Marking the 50th anniversary of Summer of Love

San Francisco is marking the 50th anniversary of the ‘Summer of Love’ with a kaleidoscope of events celebrating the summer of 1967, when an estimated 100,000 young people made their way to the city’s Haight-Ashbury district to be part of a fresh, hip scene.

Back then, “San Francisco was fertile ground for an emerging counterculture movement that blossomed into a season that changed the world, giving rise to art, technologies, revolutionary politics, the international hippie lifestyle, and fostering emerging rock musicians,” said Anthea Hartig, CEO and executive director the California Historical Society, “All of which continue to resonate today.”

Wearing tie-dyed clothing and a flower in your hair isn’t required when attending a Summer of Love happening, but it would certainly be groovy to do so.

Especially today, Saturday, May 13, during Flowers in your Hair Day,” honoring the pop song “San Francisco (Be Sure to Wear Flowers in Your Hair)” that became a “flower-power anthem” for the summer and for the hippie movement.

Today local radio stations will play the song at noon and flowers will be distributed at various spots throughout the city, including at San Francisco International Airport, where United Airlines’ specially-numbered flight 1967 will arrive from Los Angeles at Gate 67.

Travelers will be able to take selfies with Madame Tussaud wax figures of  Jerry Garcia, and Jimi Hendrix – and in a cut-out of a hippie bus,’ the Gay Men’s Chorus will sing the song of the day.

(More ‘Flowers in Your Hair Day’ events here.)

Many other “Summer of Love” anniversary events are planned or already underway. Here’s a sampling:

On Sunday, May 7, the annual How Weird Street Faire in downtown San Francisco will celebrate the Summer of Love with music, costumes, dancing, fun exhibits, circus stage shows, live and exhibited artwork, and more.

The Monterey International Pop Festival will take place at the Monterey County Fairgrounds on June 16-18, 2017. The event is scheduled on the exact same dates as the now legendary three-day festival that took place in 1967, when Jimi Hendrix, Janis Joplin, The Who, Ravi Shankar and Otis Redding made early career appearances.

Through August 20, 2017, the de Young Museum in Golden Gate Park is hosting “The Summer of Love Experience: Art, Fashion, and Rock & Roll,” exhibition, featuring more than 400 posters, fashion creations, photographs, political artwork and other cultural artifacts of the time, as well as music and commissioned light shows.

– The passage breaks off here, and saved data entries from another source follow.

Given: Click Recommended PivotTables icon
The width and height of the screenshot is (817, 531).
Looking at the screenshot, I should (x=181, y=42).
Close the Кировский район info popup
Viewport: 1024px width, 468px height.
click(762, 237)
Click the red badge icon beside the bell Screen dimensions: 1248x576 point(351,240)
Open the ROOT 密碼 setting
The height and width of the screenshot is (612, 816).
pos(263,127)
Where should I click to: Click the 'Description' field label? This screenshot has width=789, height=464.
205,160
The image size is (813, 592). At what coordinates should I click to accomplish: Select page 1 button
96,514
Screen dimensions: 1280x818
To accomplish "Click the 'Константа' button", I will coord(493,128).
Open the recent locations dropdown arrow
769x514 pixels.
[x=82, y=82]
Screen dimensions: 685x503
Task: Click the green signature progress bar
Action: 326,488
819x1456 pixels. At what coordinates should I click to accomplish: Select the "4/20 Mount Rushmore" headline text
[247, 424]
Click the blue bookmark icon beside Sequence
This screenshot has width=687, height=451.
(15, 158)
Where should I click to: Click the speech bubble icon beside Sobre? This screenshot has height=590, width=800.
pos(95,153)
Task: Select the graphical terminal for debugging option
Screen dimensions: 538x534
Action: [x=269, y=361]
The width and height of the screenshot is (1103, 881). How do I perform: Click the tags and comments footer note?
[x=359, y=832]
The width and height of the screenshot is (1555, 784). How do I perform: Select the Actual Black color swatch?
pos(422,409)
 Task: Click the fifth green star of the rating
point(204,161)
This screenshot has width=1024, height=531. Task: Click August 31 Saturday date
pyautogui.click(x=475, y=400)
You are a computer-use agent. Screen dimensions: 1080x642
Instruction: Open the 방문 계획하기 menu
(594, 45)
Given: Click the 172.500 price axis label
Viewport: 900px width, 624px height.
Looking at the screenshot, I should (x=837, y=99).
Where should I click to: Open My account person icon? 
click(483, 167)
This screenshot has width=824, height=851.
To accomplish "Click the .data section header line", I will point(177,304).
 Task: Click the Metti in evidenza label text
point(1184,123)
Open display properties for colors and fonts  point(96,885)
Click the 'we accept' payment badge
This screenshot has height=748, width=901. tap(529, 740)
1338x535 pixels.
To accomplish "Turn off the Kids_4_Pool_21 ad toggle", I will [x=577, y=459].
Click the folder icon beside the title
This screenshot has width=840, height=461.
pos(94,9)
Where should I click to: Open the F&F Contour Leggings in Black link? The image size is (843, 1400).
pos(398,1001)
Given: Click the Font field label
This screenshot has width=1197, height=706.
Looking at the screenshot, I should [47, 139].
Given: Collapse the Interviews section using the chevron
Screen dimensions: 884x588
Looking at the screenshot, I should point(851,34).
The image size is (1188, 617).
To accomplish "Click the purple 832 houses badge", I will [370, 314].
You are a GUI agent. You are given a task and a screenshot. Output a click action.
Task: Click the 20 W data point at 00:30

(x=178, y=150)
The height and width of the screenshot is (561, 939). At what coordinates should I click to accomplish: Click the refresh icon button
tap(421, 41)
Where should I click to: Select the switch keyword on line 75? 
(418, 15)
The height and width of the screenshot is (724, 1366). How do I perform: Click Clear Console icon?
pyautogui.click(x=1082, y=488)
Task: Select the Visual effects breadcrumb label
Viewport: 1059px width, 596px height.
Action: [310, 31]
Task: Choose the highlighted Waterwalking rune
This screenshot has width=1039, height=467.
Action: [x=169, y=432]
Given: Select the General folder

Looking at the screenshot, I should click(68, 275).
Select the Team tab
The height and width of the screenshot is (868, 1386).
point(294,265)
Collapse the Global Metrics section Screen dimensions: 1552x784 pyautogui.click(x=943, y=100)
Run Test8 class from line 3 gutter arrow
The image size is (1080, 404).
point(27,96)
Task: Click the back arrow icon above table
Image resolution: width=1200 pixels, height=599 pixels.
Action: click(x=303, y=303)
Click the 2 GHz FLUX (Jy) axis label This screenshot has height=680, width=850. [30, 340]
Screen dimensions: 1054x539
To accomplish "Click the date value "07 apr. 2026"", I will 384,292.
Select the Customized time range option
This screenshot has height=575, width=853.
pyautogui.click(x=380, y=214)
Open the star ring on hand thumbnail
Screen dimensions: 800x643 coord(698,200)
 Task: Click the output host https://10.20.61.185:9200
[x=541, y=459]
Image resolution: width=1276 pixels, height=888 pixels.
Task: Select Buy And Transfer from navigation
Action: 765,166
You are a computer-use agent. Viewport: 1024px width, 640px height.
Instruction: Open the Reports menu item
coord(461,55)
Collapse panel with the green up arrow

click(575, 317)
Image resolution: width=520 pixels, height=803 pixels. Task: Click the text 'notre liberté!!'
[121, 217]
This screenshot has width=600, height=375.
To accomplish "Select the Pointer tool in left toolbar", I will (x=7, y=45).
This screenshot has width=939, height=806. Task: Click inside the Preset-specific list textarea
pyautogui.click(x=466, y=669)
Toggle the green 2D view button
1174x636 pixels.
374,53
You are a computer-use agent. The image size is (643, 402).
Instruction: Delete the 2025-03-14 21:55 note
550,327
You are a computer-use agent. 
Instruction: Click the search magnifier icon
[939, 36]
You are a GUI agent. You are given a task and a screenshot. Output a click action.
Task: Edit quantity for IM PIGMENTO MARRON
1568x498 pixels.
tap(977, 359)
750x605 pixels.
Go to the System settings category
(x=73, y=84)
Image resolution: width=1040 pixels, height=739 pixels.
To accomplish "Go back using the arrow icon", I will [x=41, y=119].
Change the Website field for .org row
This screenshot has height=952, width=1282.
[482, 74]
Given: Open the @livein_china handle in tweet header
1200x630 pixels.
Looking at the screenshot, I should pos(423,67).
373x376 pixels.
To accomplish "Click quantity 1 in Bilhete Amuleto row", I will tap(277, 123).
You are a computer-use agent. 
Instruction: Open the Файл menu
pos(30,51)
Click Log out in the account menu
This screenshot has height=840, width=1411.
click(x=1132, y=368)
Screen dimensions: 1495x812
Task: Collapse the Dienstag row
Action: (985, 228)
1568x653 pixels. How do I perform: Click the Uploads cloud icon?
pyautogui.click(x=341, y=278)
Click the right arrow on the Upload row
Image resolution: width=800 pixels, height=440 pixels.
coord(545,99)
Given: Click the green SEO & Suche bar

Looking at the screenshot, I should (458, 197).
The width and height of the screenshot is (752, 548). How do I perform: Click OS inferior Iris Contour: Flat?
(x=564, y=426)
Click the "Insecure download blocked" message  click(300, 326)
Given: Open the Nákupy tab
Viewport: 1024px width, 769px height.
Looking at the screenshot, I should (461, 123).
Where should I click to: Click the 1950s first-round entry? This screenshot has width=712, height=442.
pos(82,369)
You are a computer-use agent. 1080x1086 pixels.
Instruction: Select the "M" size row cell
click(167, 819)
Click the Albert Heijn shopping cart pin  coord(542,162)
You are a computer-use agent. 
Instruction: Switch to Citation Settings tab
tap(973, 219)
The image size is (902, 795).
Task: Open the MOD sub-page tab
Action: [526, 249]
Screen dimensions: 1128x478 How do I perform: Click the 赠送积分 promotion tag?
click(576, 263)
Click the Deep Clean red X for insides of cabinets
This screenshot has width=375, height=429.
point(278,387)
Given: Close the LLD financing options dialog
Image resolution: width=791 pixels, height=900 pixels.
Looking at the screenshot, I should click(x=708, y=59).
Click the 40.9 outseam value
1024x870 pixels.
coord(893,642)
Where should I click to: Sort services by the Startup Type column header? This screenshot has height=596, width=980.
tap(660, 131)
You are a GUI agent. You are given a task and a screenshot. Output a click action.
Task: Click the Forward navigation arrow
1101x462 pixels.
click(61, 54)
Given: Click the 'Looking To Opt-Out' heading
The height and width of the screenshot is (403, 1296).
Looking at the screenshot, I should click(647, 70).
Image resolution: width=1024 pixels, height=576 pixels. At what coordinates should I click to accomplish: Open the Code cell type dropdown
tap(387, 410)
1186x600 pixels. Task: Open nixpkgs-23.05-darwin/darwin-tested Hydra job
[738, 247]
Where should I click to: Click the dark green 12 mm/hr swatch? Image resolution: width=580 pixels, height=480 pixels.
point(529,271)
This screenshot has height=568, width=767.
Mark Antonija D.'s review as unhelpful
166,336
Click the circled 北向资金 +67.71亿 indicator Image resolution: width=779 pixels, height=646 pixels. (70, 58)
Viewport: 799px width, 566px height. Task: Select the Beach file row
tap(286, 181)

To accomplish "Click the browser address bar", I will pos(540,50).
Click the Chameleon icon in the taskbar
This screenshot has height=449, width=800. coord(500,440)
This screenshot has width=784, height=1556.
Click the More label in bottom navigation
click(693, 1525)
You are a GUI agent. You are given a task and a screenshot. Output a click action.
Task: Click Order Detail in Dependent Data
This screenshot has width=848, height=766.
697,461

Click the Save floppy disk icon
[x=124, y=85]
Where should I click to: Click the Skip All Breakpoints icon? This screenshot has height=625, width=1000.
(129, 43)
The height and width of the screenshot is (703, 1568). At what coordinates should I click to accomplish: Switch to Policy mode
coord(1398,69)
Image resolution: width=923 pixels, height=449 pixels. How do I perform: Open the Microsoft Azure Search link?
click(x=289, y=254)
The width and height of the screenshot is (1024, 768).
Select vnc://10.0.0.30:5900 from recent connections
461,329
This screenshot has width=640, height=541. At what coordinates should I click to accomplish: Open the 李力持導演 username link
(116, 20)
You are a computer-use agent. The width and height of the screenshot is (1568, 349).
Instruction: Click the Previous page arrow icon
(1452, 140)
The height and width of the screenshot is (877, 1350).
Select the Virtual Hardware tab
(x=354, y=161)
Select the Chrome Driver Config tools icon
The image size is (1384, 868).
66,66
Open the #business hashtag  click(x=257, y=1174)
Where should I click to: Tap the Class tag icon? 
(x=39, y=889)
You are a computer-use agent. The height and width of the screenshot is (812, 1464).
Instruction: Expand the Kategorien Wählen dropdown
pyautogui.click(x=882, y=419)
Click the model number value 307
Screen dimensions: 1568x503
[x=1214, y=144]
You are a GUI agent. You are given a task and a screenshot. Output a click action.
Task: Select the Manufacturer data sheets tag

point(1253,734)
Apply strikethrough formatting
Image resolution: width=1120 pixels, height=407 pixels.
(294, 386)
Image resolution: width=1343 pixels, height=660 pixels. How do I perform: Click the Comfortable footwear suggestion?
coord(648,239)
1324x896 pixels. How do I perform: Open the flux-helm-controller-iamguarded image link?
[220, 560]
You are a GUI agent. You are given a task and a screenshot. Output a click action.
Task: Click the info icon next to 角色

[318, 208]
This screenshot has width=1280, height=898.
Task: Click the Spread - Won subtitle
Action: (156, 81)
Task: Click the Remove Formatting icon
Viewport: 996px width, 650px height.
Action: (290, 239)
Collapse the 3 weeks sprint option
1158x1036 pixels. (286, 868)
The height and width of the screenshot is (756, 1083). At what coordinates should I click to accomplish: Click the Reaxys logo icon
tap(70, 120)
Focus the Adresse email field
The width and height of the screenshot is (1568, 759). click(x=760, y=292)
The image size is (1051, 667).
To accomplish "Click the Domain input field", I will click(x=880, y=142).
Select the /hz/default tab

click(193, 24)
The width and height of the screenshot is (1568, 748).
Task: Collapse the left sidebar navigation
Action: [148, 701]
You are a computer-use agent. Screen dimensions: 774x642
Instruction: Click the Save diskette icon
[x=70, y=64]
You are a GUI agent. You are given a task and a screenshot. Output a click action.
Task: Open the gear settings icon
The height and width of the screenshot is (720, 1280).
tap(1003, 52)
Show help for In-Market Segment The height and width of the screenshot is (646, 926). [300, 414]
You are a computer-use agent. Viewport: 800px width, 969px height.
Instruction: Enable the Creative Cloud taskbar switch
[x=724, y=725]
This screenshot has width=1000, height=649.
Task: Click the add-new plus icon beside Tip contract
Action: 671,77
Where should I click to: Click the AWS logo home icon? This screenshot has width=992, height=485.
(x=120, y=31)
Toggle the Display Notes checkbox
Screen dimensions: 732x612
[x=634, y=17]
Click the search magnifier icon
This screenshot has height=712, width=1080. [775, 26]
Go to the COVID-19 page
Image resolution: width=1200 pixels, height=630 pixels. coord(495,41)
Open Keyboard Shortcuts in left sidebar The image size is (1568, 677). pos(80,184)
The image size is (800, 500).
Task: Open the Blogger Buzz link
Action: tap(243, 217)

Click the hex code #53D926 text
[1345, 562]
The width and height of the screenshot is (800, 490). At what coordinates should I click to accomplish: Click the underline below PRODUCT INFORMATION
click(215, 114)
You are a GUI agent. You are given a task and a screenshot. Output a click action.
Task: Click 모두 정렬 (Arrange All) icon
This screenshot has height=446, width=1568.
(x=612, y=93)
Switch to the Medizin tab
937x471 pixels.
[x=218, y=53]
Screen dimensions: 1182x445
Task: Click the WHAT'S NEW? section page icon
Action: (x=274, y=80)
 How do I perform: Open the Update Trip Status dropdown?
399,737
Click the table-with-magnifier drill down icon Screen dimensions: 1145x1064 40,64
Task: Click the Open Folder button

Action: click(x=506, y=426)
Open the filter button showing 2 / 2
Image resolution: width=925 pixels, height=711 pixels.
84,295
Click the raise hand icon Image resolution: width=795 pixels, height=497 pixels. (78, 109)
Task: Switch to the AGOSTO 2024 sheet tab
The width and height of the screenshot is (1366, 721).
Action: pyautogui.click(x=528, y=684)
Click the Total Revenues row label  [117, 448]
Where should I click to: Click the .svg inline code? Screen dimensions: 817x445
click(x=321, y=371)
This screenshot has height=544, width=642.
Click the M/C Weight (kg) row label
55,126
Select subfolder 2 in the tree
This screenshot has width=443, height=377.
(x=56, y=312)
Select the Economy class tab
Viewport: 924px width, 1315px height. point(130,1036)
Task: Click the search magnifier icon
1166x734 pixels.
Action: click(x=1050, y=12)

80 photographs by iconic photographer Jim Marshall chronicling the hippie movement and American music icons, such as the Grateful Dead and Jimi Hendrix, from 1965-1970 are on display in the San Francisco Arts Commission Galleries at City Hall through June 23, 2017. (Admission: free).

Ohio to San Francisco, 1967. Photo_Herb Greene. In ‘On the Road to the Summer of Love’ t the California Historical Society beginning May 12, 2017.

And through September 10, 2017 the California Historical Society is hosting “On the Road to the Summer of Love,” featuring a wide array of photographs and cultural ephemera as well as a variety of associated events and lectures.

Tours and more

A long list of other Summer of Love-themed music festivals, lectures, exhibitions and events can be found here, including ideas for a wide-range of offbeat, year-round walking, bus and (even) Segway tours, such as the Haight Ashbury Flower Power Walking Tour and the Magic Bus Experience, billed as a “mind-bending combination of professional theater, film, music and sightseeing” transporting tour going back in time to the summer of 1967.

Can’t make it to San Francisco? Consider Cleveland.

In Cleveland, Ohio, the Rock & Roll Hall of Fame’s newest exhibit, “Rolling Stone: 50,” celebrates the 50th anniversary of Rolling Stone Magazine, which was first published in San Francisco in November 1967, just a few months after the Summer of Love.

On view through Winter 2017 and occupying the top three floors of the museum, the exhibit draws on Rolling Stone’s explores the impact the magazine had on politics, popular culture and on the careers of individual artists.